I blinked dumbly at it before saying, “Gidget?” It had to be; she even had that same pink bow attached to her fur.
Holy shit, where had she come from?
I knelt beside the pooch
, and she licked my hand, panting up at me in adoration.
“What’re you doing here?” I asked in wonder as if I actually expected an answer, just as some guy came jogging up.
“I am so sorry,” he gushed. “She got away from her leash. Damn thing is way too big for her neck, but the wife adores it, so…”
I looked from the man’s brown loafers to his face just in time to catch a chagrined shrug. Transferring my gaze to a familiar bejeweled collar in his hand, I gave a painful swallow, remembering the thing squeezing my throat all too well not too long ago.
Yeah, it probably would be too big for a tiny little dog like Gidget if it had fit me just right.
“No problem,” I said, lifting Gidget in order to hand her over to her owner. “Here you go.”
“Thanks.” The man smiled gratefully as he took his pet back, only to crinkle his eyebrows and ask, “Hey, how did you know her name?”
I froze, no lie readily coming to mind. “I… I’m sorry, what?”
The man tipped his head to the dog as he slipped the collar back around her neck. “You called her Gidget. How’d you know that?”
“Oh.” Mind still blank, I just stared at him. “I…”
Don’t ask me that, I wanted to say. And don’t wear your red Speedo again until you wash it first.
“Oh, I told him,” a new voice said, causing both me and Gidget’s owner to glance over in surprise.
When I found Eva Mercer strolling toward us, I gaped at her badly. There was no earthly reason why she would come to my rescue, unless there was some kind of ulterior motive behind it.
Shit.

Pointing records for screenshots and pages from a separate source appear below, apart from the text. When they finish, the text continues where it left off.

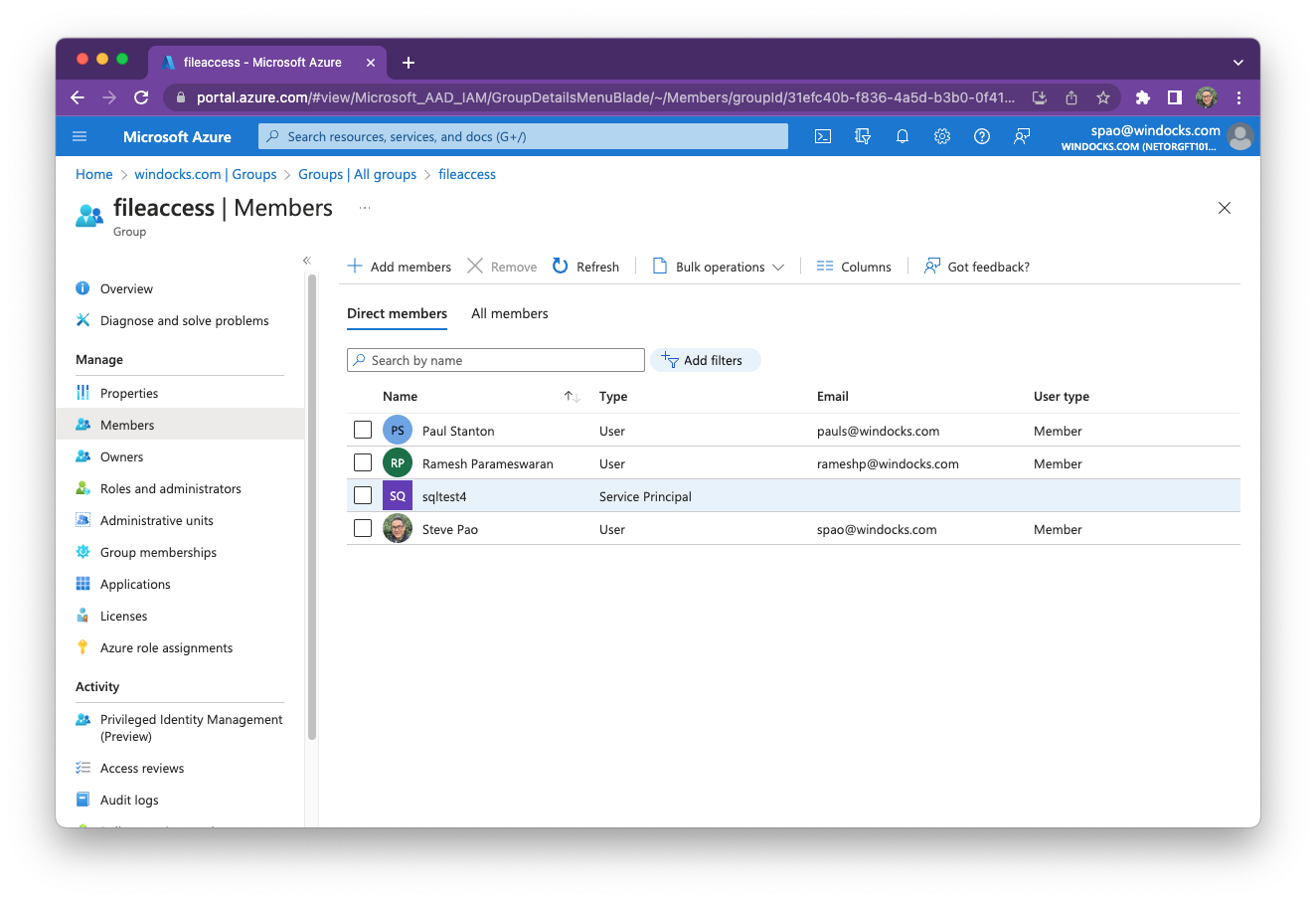Collapse the left navigation menu chevron
Viewport: 1316px width, 901px height.
pos(306,259)
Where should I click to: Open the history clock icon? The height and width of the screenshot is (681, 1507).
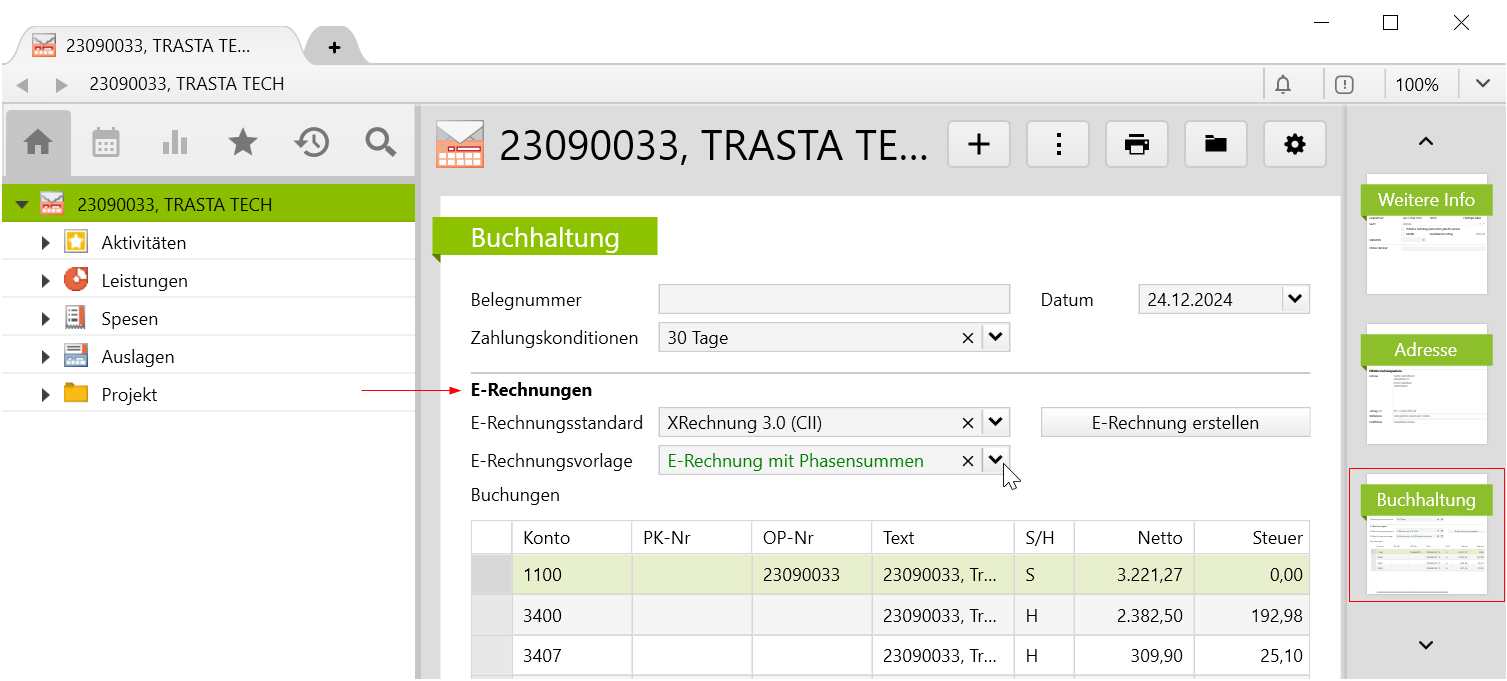click(x=312, y=143)
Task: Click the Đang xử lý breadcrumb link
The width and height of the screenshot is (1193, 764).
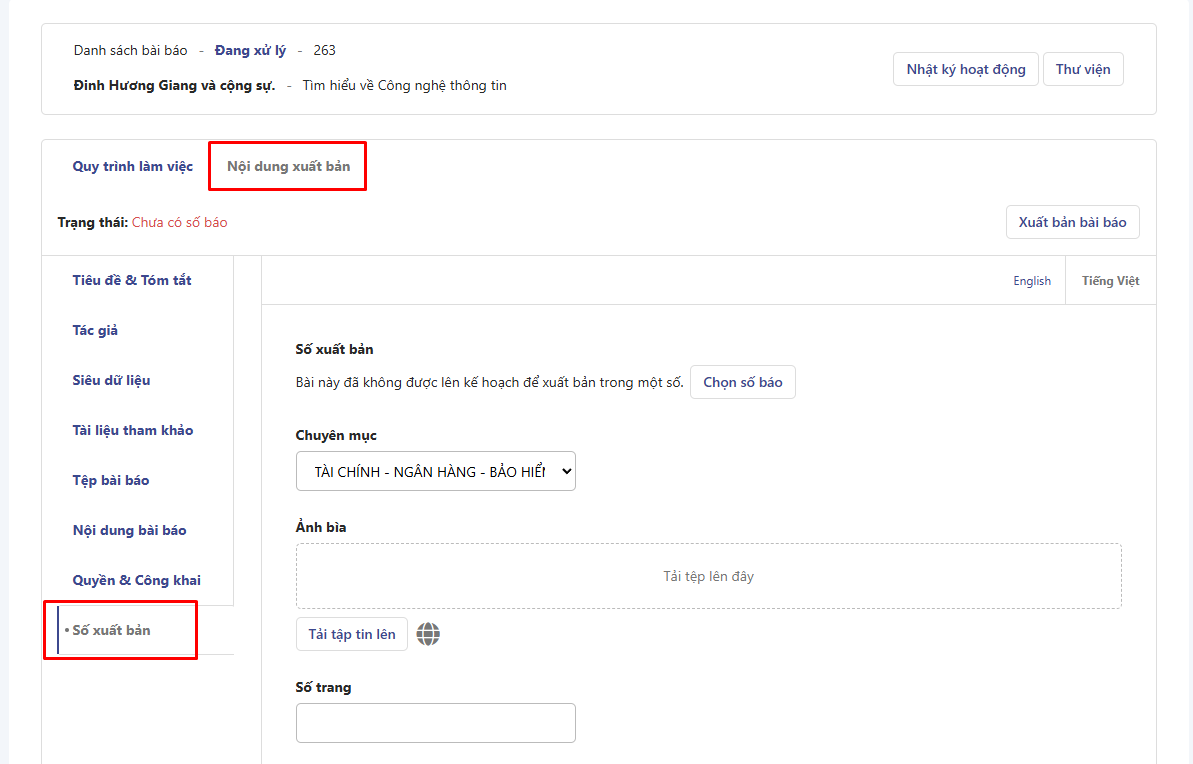Action: (250, 50)
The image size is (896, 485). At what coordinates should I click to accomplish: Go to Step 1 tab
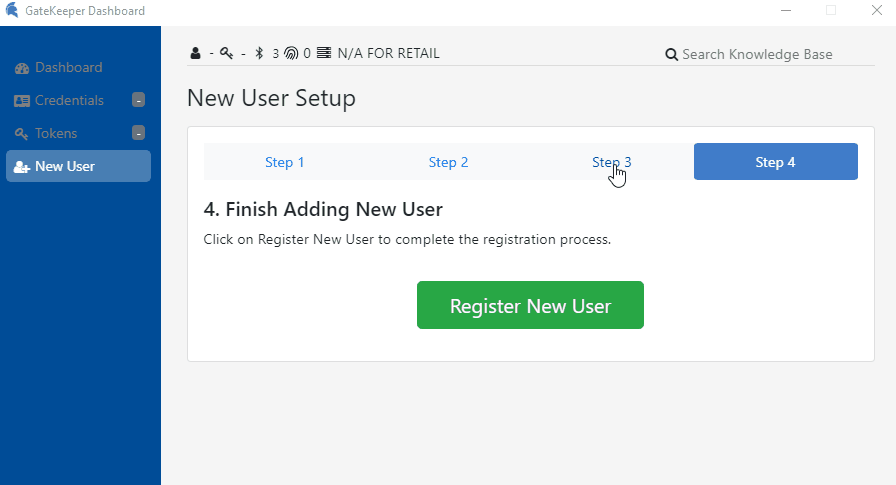click(x=285, y=162)
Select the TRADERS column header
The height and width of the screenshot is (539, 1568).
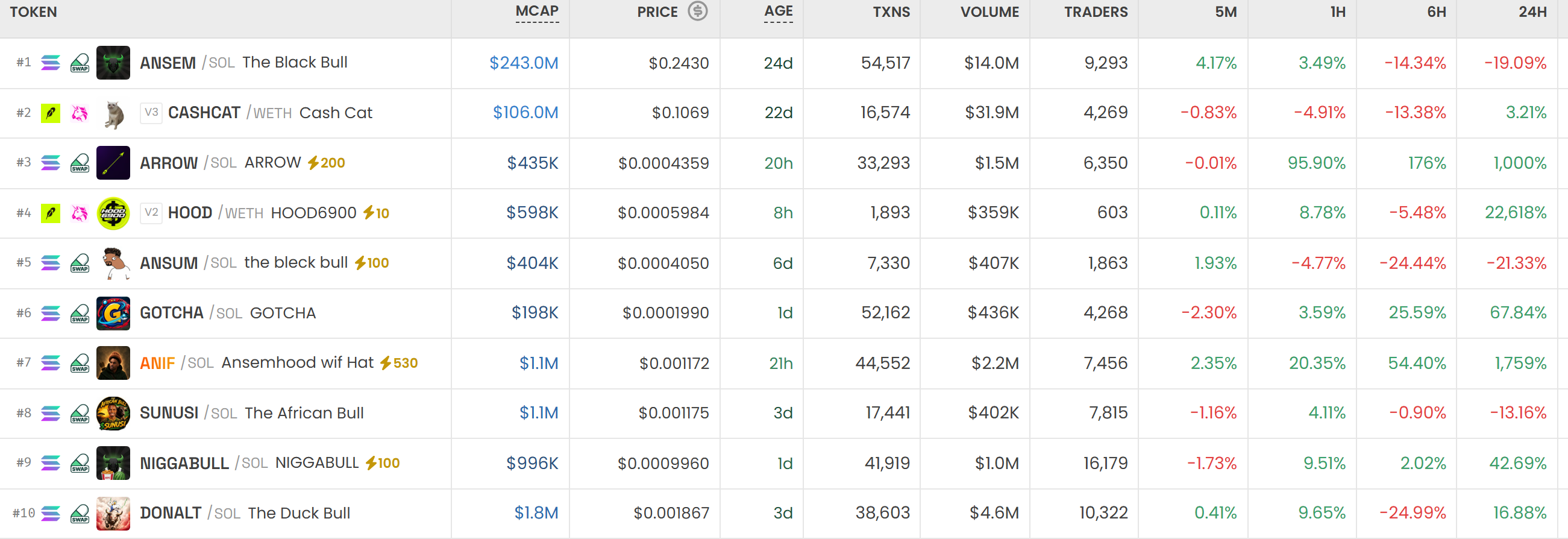pos(1096,11)
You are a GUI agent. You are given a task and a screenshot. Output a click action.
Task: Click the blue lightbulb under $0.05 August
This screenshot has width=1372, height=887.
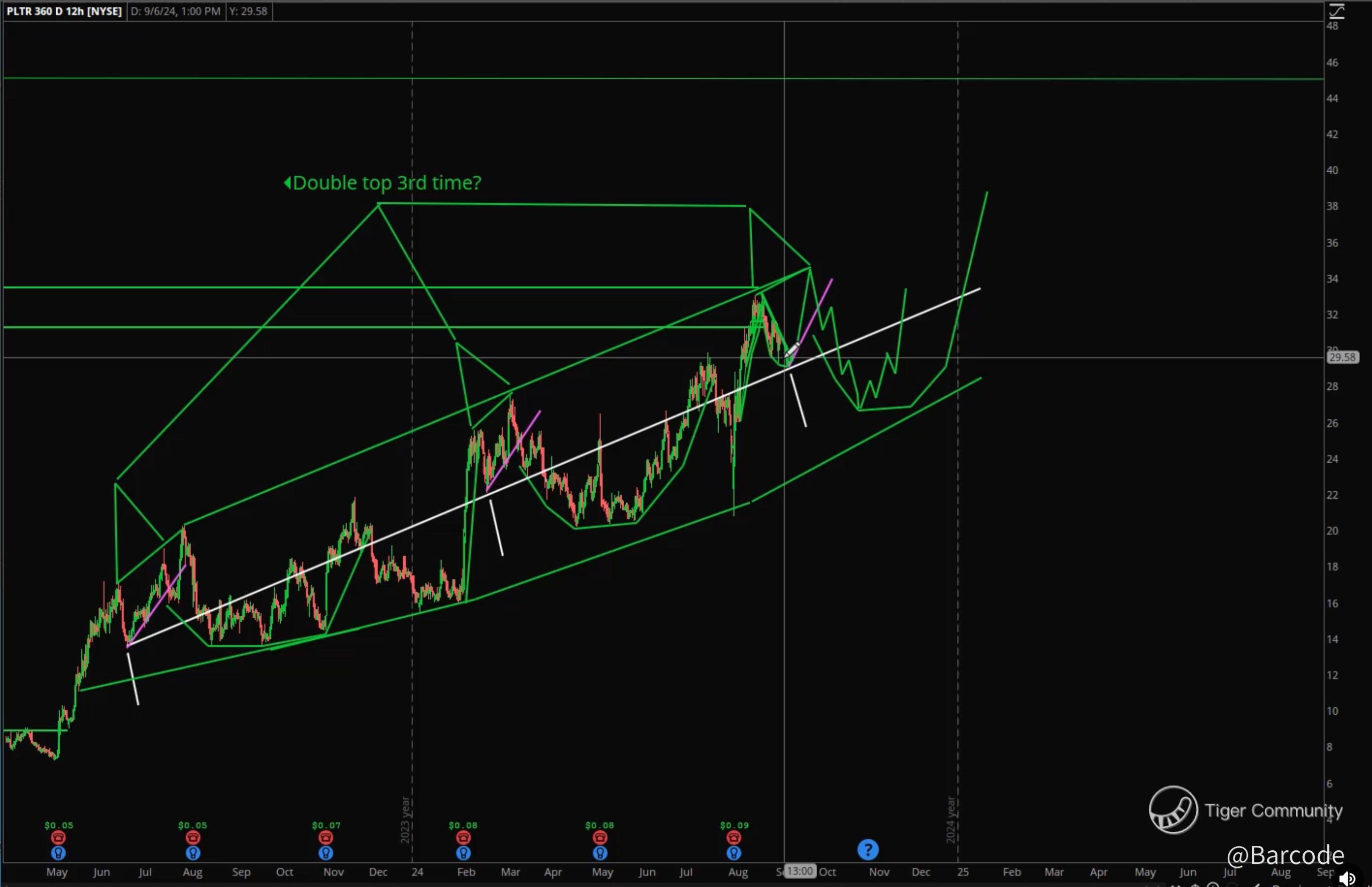tap(193, 853)
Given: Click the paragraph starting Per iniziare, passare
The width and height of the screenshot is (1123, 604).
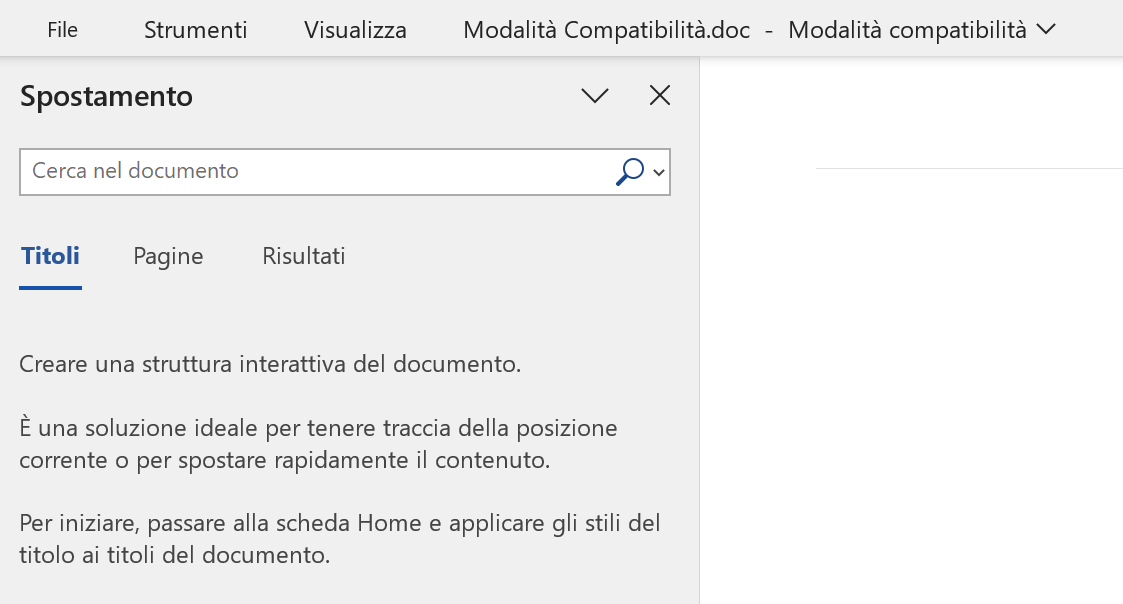Looking at the screenshot, I should 339,539.
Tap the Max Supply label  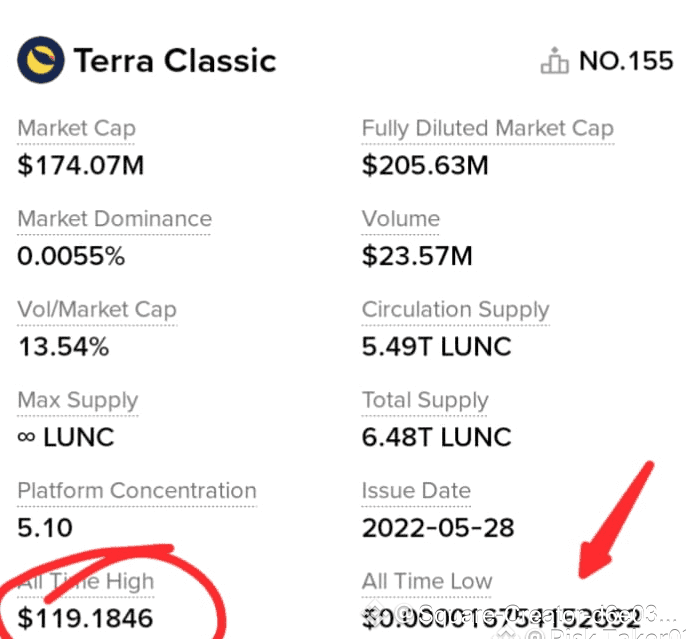pos(77,401)
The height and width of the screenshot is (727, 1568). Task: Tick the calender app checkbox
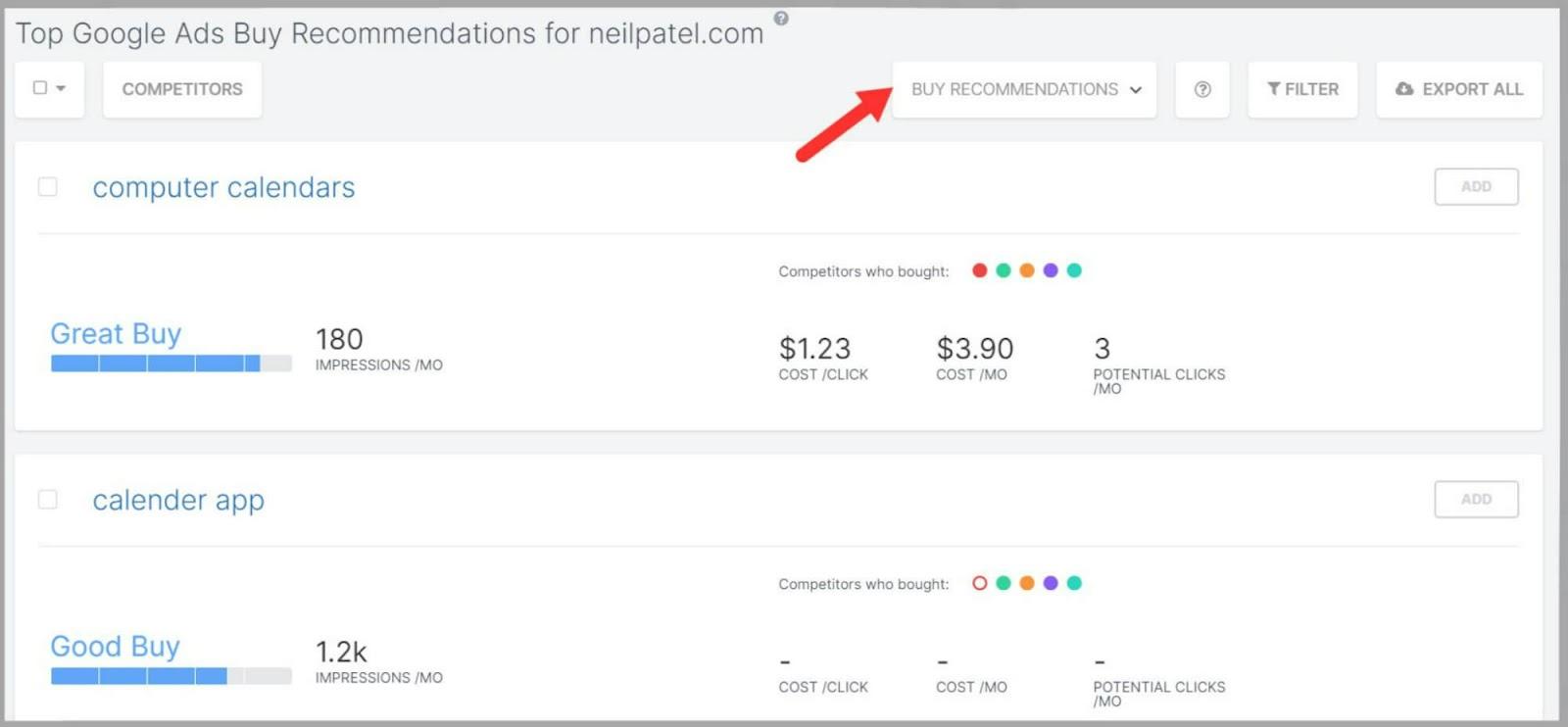click(x=47, y=500)
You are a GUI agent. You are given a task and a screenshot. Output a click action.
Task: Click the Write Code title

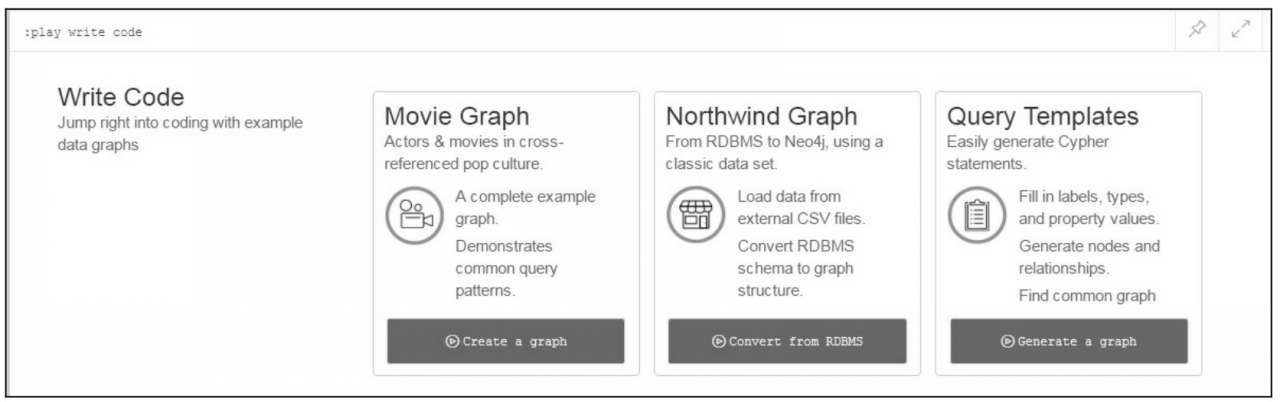121,97
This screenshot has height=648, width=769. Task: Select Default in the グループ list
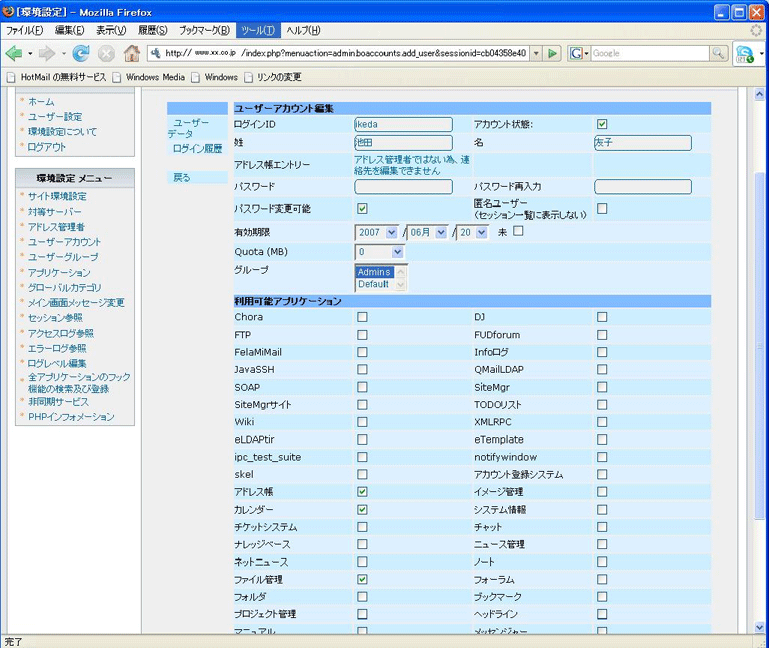point(374,284)
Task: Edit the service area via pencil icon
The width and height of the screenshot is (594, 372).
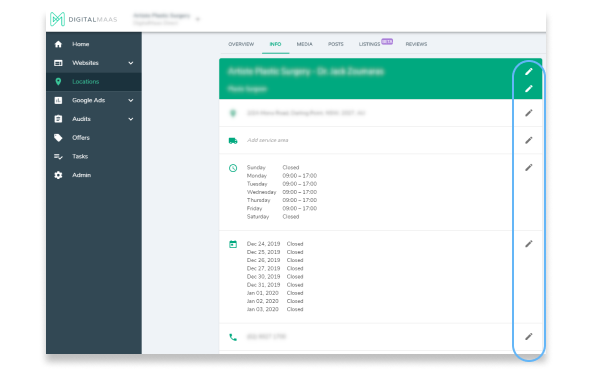Action: [528, 140]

I immediately wondered what her motive was. It couldn’t be good, that was for sure.
The man smiled. “Well, hey there, Eva. I didn’t know you were here.” He glanced past her. “Are you parents around too?”
She smiled and waved an unconcerned hand toward the front entrance of the club. “They’re inside, eating.” Then she touched my arm, making me jump as she drew me into the conversation. “Mason and I are old classmates. We were talking when you pulled up with Gidget, and I told him her name then.”